The July NFP report released on Friday confirmed investor expectations that US remains on growth track. The economy has added almost a million, cementing the case for hawkish Powell rhetoric on Jackson Hole conference. US money markets are slowly getting used to the idea that the first rate hike could take place in mid-2022. The improved outlook for short-term yields attracts foreign investors to the US, which is reflected in increased investment demand for USD.

The dollar's gains will likely be difficult to break next week. There are no central bank meetings next week, but the July US inflation report is due on Wednesday. If the report beats forecast (monthly growth is expected at the level of 0.5%), the chances of early tightening of the Fed's policy will increase further. Considering the rather strong Payrolls and other US data points for July (for example, the sub-index of prices in the ISM index in the non-manufacturing sector), we should expect consumer inflation to remain high July or even accelerate further. Therefore, the risks for the US dollar are skewed towards further rally. A reasonable scenario would be a test of 93.0 level in DXY and 1.1750 in EURUSD.
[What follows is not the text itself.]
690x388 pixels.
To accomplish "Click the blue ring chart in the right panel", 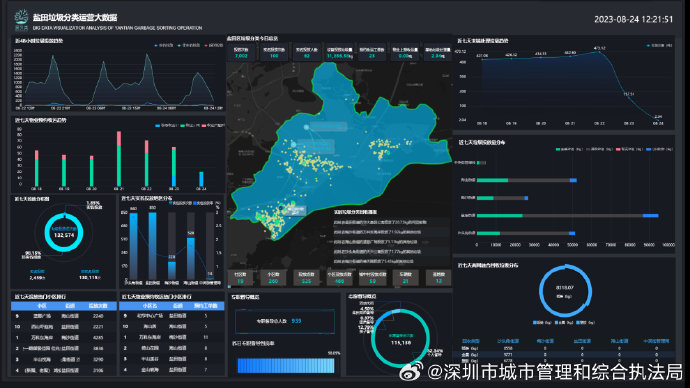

On Thursday, it is worth paying attention to the data on the UK GDP. The data better than estimates will likely result in further upside in Pound, as the Bank of England hinted this week that good data could warrant faster rate hikes. Therefore, increased attention of investors to economic data is justified.

The data on inflation in Germany, which will be released on Tuesday, should be able to stir a response from the euro only in case of a strong positive surprise. Then there will be chances for the hawkish rhetoric of the ECB.